> **O QUE FAZER**
A: No texto sobre o Benfica, em quantos meses iniciou Rui Vitória a trajetória de inversão?
B: Retome o texto sobre o Benfica e prossiga-o a partir da última frase apresentada.

*** TEXTO FORNECIDO

Lições de uma reviravolta improvável

    Há que puxar pela memória e lembrar que, apesar de bicampeões, nem tudo no Benfica eram rosas. Durante vários anos as queixas foram sempre as mesmas: dizia-se que não existia a intenção de fazer da Champions League uma prioridade para o Benfica, que se descartava facilmente a possibilidade de enquadrar jogadores da formação na equipa principal, que volta e meia existiam uns rasgos de pseudo-criatividade a nível tático em jogos de maior importância que quase sempre davam mau resultado, e, por último, que quem liderava a equipa tinha consecutivamente uma postura inapropriada e inaceitável quando representava o Sport Lisboa e Benfica (apesar de muita gente achar isto perdoável face aos resultados, não considero que seja um fator menor e merece ponderação).

    Enfim, apesar de ser verdade que os resultados positivos existiam e no fundo é isso que sossega a massa associativa, existiam inúmeras falhas em opções de fundo que denunciavam um certo descuido face àquilo que deve ser o projeto Benfica a longo prazo: um clube com maior relevância internacional, com jogadores com consciência benfiquista capazes de personificar a nossa mística. Em dez meses, Rui Vitória iniciou a trajetória de inversão.

    Mostrou que é possível fazer exibições de qualidade face às melhores equipas da Europa, enquanto se lidera um campeonato nacional. Alguém que não compreende que isto tem que ser o básico do Benfica ano após ano não compreende o que é o Benfica. Havia uma intenção de convencer de que o clube não tinha a dimensão necessária para sequer ambicionar vingar nas duas frentes, mas Rui Vitória desmistificou esse complexo de inferioridade que se quis impor.

******
*** MATERIAL RECOLHIDO

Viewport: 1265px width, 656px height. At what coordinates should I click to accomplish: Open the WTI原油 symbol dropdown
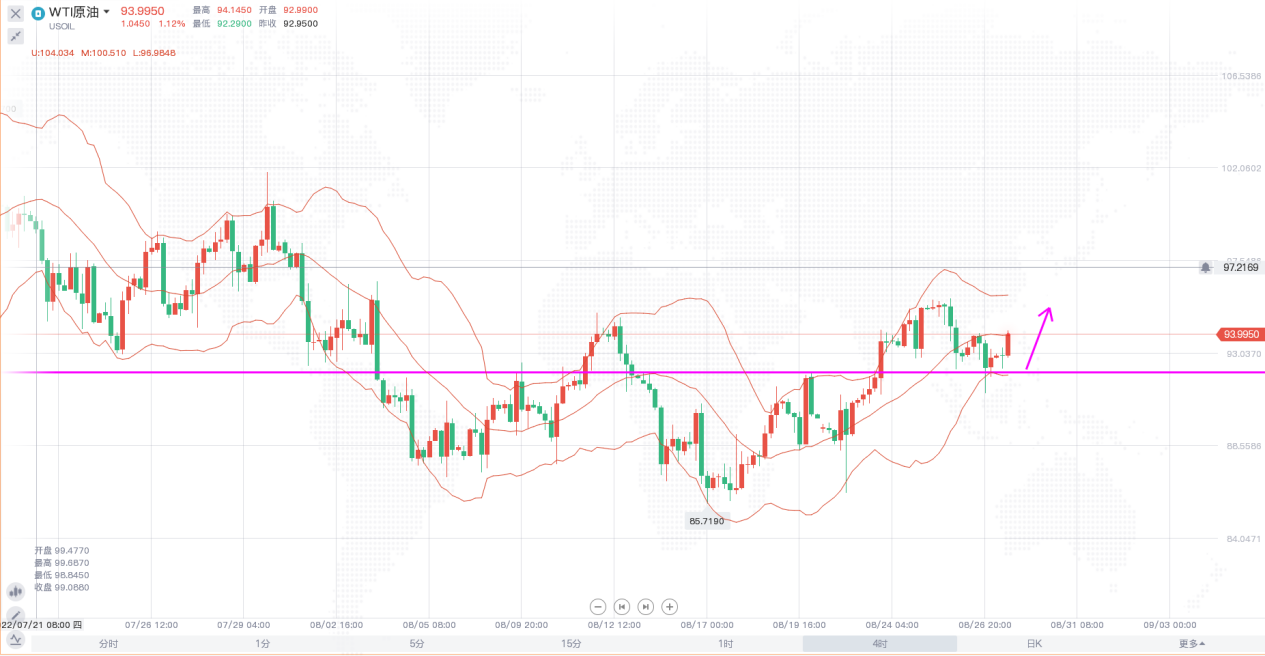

******

> **RESPOSTAS DO EXERCÍCIO**
A: Em dez meses.

B:
    E isto é que deve ser o Benfica daqui para a frente. Esta época terá que servir de precedente para consolidar as presenças e vitórias na Champions. Se já se conseguiu manusear o domínio interno, foi nesta época que se deu o primeiro passo para criar um novo paradigma de equilíbrio obrigatório entre frentes nacionais e internacionais.

    Num ano em que a Caixa Futebol Campus é premiada com o título de “Best Academy of the Year”, Rui Vitória limitou-se a dar lugar a quem o lugar já era devido. Ultimamente tem havido críticas que tentam relativizar esta aposta na formação, constatando que afinal só há três ou quatro jogadores nessa circunstância. Que me recorde, nunca se disse que o Benfica deveria passar a ter, de um ano para o outro, uma equipa de jogadores totalmente formada no clube. A diferença que se pedia e a diferença que ocorreu é na oportunidade concedida para jogar. Também aqui há novo precedente para que se continue a abrir a porta a jovens formados no Seixal se a qualidade o justificar. É uma das peças chave para construir o Benfica de amanhã, que se quer com jogadores que crescem a perceber a magnitude da causa que servem. Gradualmente, lá se há de chegar.

    O SL Benfica recebeu o prémio de 'Best Academy of the Year' Fonte: SL Benfica
    O SL Benfica recebeu o prémio de ‘Best Academy of the Year’
    Fonte: SL Benfica

    Apostar simultaneamente na formação e nas prestações em competições europeias tem que ser a fórmula de ouro. A Champions não serve só para ganhar o título de campeão europeu; serve também de uma via direta de financiamento que permitirá segurar os talentos que são gerados para que cheguem efetivamente à equipa A e possam ser facilmente mantidos. Uma vez que o próprio Rui Vitória já integrou uma equipa técnica de Juniores e sabe o valor do trabalho que por lá se desenvolve, com toda a certeza compreende como estas duas pontas têm que se ligar.

    Mais: a segurança que é ter o plantel nas mãos de alguém que tem a consciência de que não está em posição de fazer experiências e malabarismos! Ao longo do ano, conhecemos um treinador que valoriza a consistência tática e que sabe ler o jogo e fazer substituições necessárias na grande maioria das vezes. No máximo, as críticas que têm sido feitas devem-se ao facto de jogar com onzes semelhantes frente ao Bayern e frente ao Vitória de Setúbal, pelo que eventualmente o fim trágico do cansaço físico chegará com maus resultados. Estamos cá para ver.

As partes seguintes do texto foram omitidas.